Stored dataset items
_ _ _

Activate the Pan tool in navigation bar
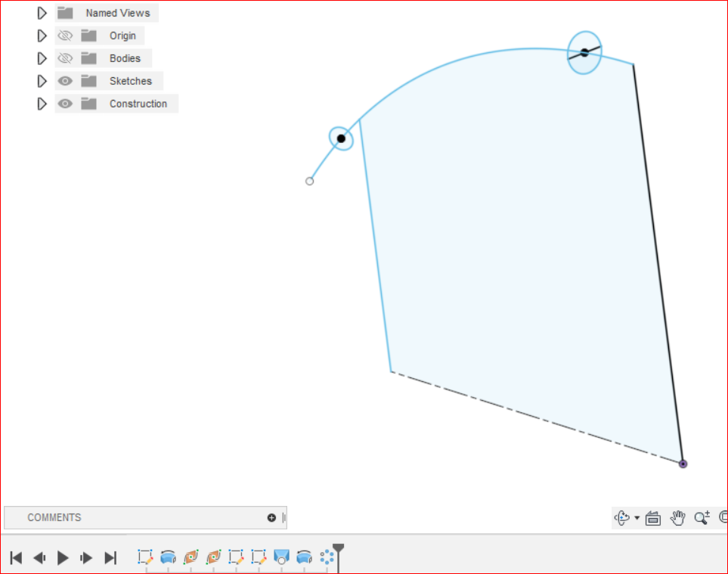The height and width of the screenshot is (574, 728). (677, 518)
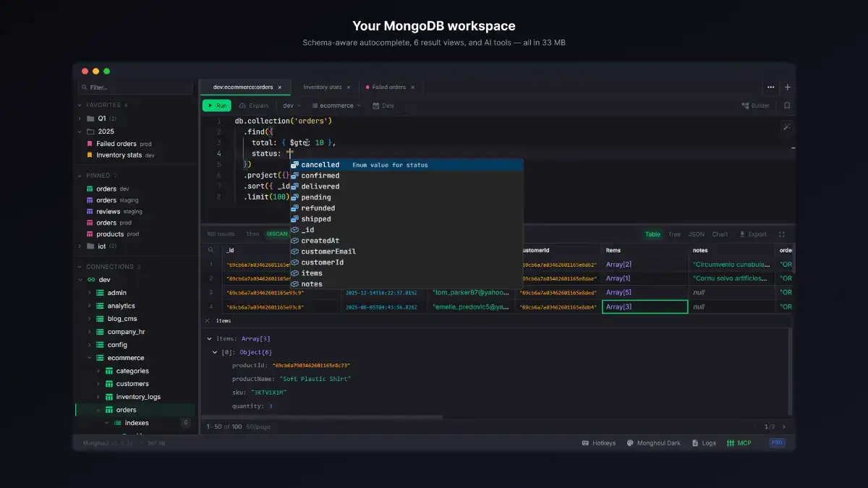868x488 pixels.
Task: Click the Explain button
Action: click(x=255, y=105)
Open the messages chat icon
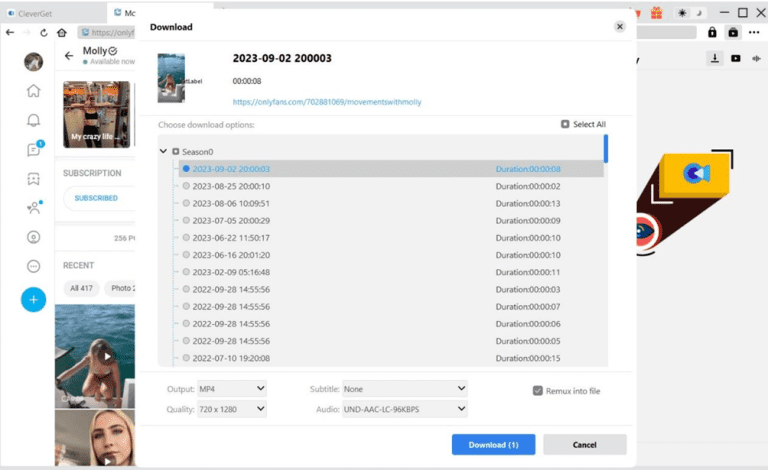Screen dimensions: 768x470 pos(33,150)
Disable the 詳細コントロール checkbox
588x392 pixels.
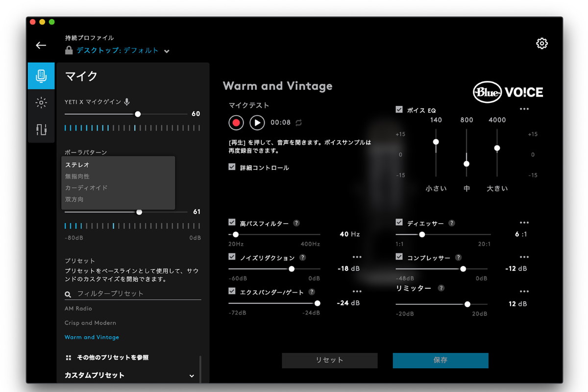tap(232, 167)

_ _ _

> [WHAT THE EXERCISE ASKS]
An exact copy of the lines from the one with "Open the messages chat icon" through the end of the entries above, both included, is the whole answer. It contains no pictures.

> [SOLUTION TO THIS EXERCISE]
Open the messages chat icon
Screen dimensions: 768x470 pos(33,150)
Disable the 詳細コントロール checkbox
588x392 pixels.
tap(232, 167)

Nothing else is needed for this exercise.